The Croatian M-84D, also known as the M-84A5 (D), is a proposed upgrade variant of existing M-84 tanks, originally developed in Yugoslavia, with improvements to engine, armor, armament and electronics.

== Description ==
The M-84D is equipped with a new 1,200 hp (895 kW) engine and new RRAK ERA armour. It can carry either a Rafael Samson or a Kongsberg Protector (RWS) Remote Controlled Weapon Station, and has a new Omega ballistic computer (Slovenian Fotona-made digital ballistic computer). It has an electric cupola, giving it ability to fire at multiple targets in fast sequence, and a new SDZ defence suite protects the crew from biological, chemical and nuclear strikes.

The M-84D night vision capability is provided by advanced thermal imaging sensors and cameras providing the tank with night fighting capability as well as ability to see through fog, in shade, and during a storm, i.e. greatly reduced visibility. It is equipped with the latest Racal communication suite, which now comes as standard on all new M84D and M84A4 tanks. The M-84A4 and M-84D have an operational range of 700 km and a maximum speed of 65 km/h. Improvements and new auto loader have increased efficiency by 15%, meaning 9 shells per minute instead of 8 shells per minute.

The M-84D is a second version of the upgraded tanks. It has also chains on the back of the tank to protect the engine and has SLAT armour around the ammunition to prevent an ATG or a shell from hitting it. M-84D received few additional upgrades, turret basket was added to provide extra space for extra ammunition and to provide increased armour protection. Turret basket has additional slat armour, which adds additional armour to the exterior of the tank. M84D and M84A4 are to receive 12.7mm Kongsberg Protector Remote Weapon Stations which are to be integrated on to all M84D and M84A4 tanks. M-84D will also feature LIRD-4B - Laser irradiation detector and warner and LAHAT anti tank missiles.

== Difference between the M-95 Degman and M-84D ==

The M-84D is a direct successor of the M-84A4, while the M-95 Degman is a revision of a project codenamed M-90 Vihor (which had two prototypes built). M-90 Vihor was a Yugoslav prototype, made by cooperation of 30 companies from all Yugoslav republics. At the emergence of civil war and break-up of Yugoslavia, Croatian authorities seized two prototypes, which have been renamed to M-95 Degman, after the war ended. While the first prototype was fully assembled (though missing some electronics and loading system), the second prototype had only its body assembled. After the war, the second prototype was assembled with derived turret, new tracks produced by Diehl (who also produce tracks for the German Leopard 2) and some electronic upgrades.

M-95 Degman (M-90 Vihor) prototypes will most probably remain as prototypes since its turret caster Slovenske Železarne destroyed molds for its turret.
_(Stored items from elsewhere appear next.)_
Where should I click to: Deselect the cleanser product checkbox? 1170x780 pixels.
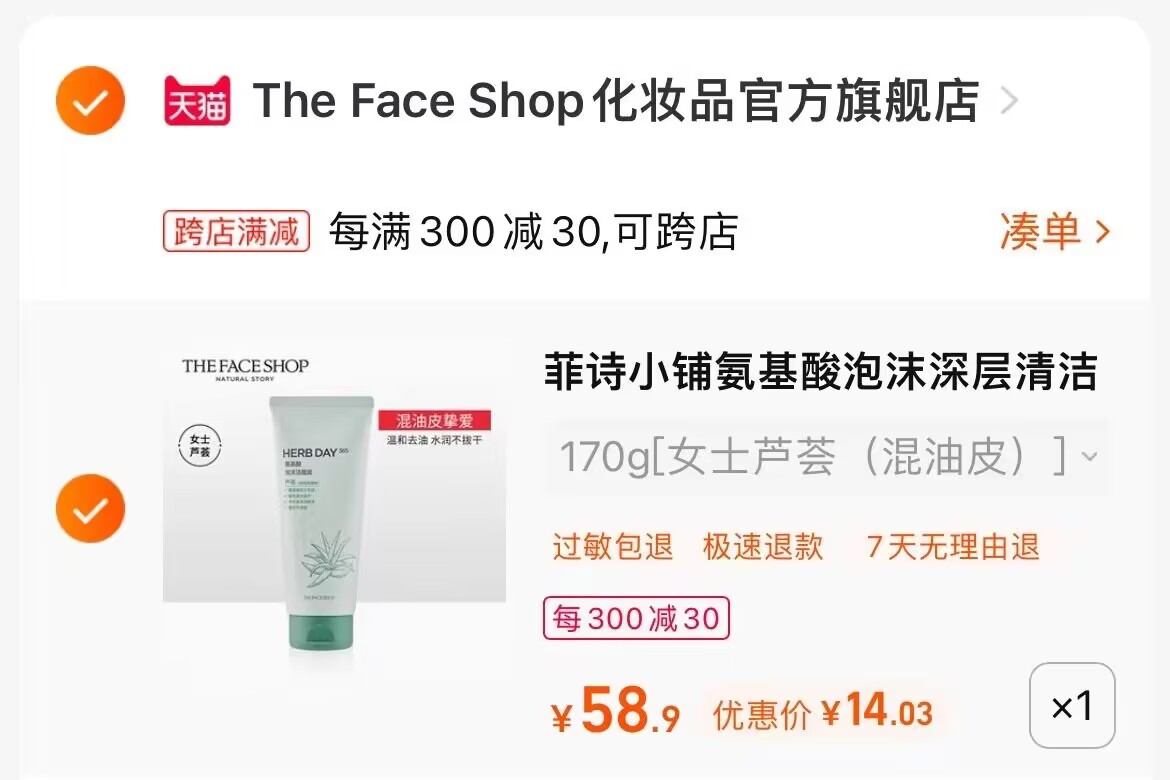click(90, 508)
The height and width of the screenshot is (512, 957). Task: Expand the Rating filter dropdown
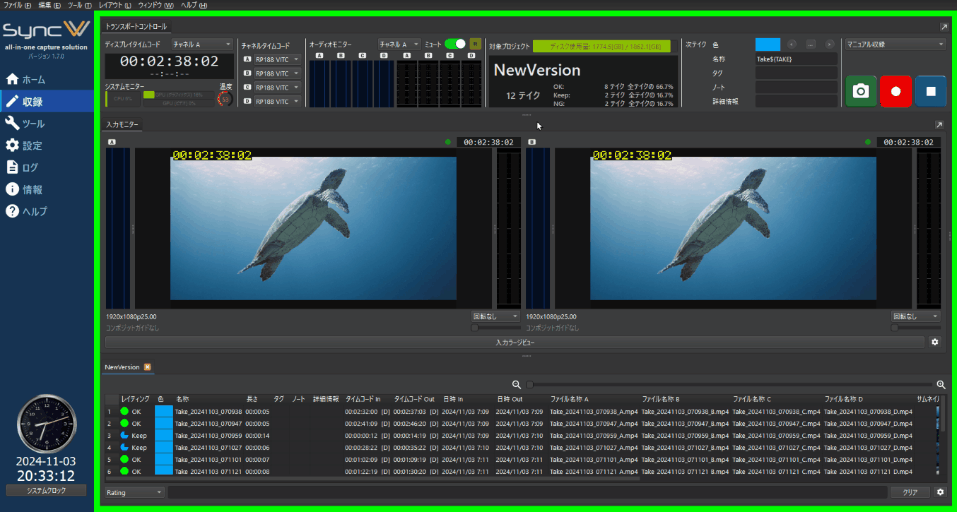[x=134, y=492]
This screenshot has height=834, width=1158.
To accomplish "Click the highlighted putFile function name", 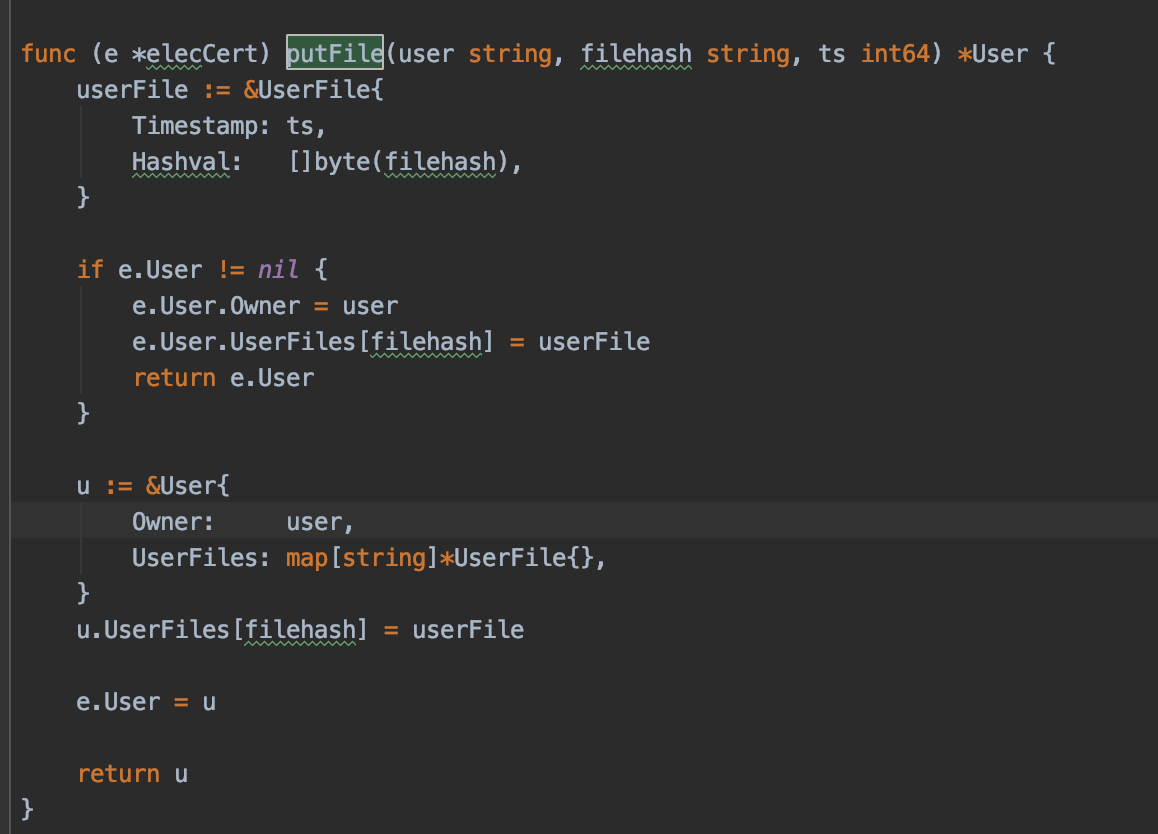I will click(x=335, y=53).
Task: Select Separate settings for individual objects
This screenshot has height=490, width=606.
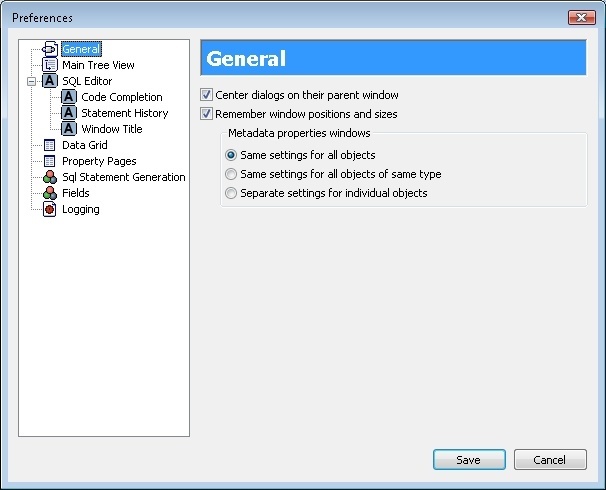Action: click(232, 193)
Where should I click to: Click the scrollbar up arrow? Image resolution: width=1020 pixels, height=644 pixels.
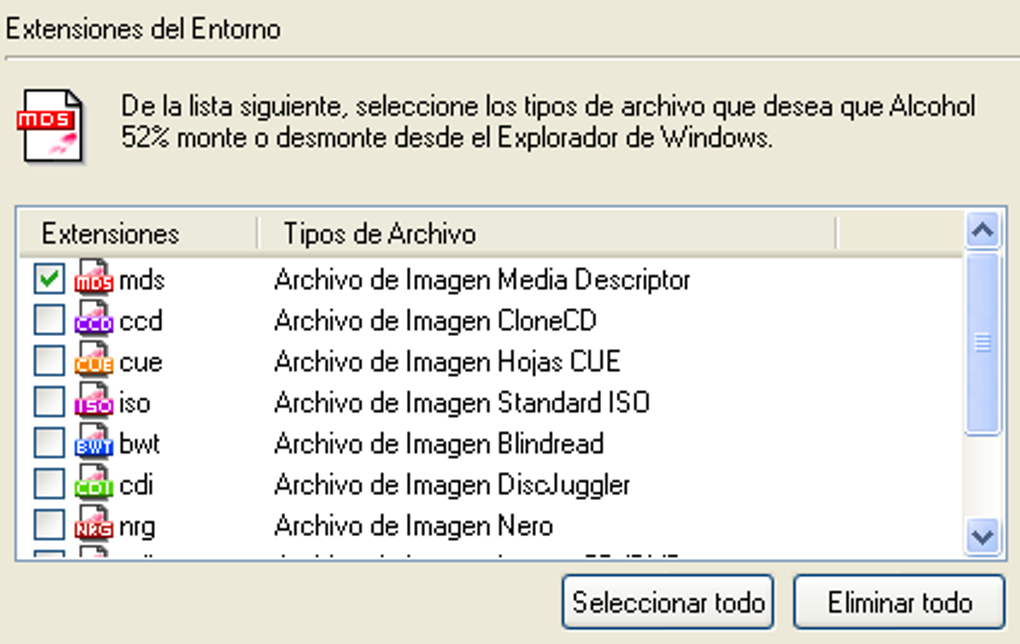point(983,229)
Also most of documentation is held by the Serbian Military Institute of Technology, and neither Croatia nor Serbia is financially capable of funding completion of this project.

==Potential clients==
- Croatia: Croatian Army 16 M-84A4 tanks were to be upgraded to the M-84A5 (D) standard by the end of 2016, but there are no plans for future acquisition. 0 M84A4 were upgraded to M84D standard as of 2024.
- Kuwait: The Kuwaiti Army planned modernization of 149 Kuwaiti M84AB tanks to M-84D standard, but As of April 2011 this deal has been stalled since 2007. Order was canceled. M84 To be replaced By T90MS.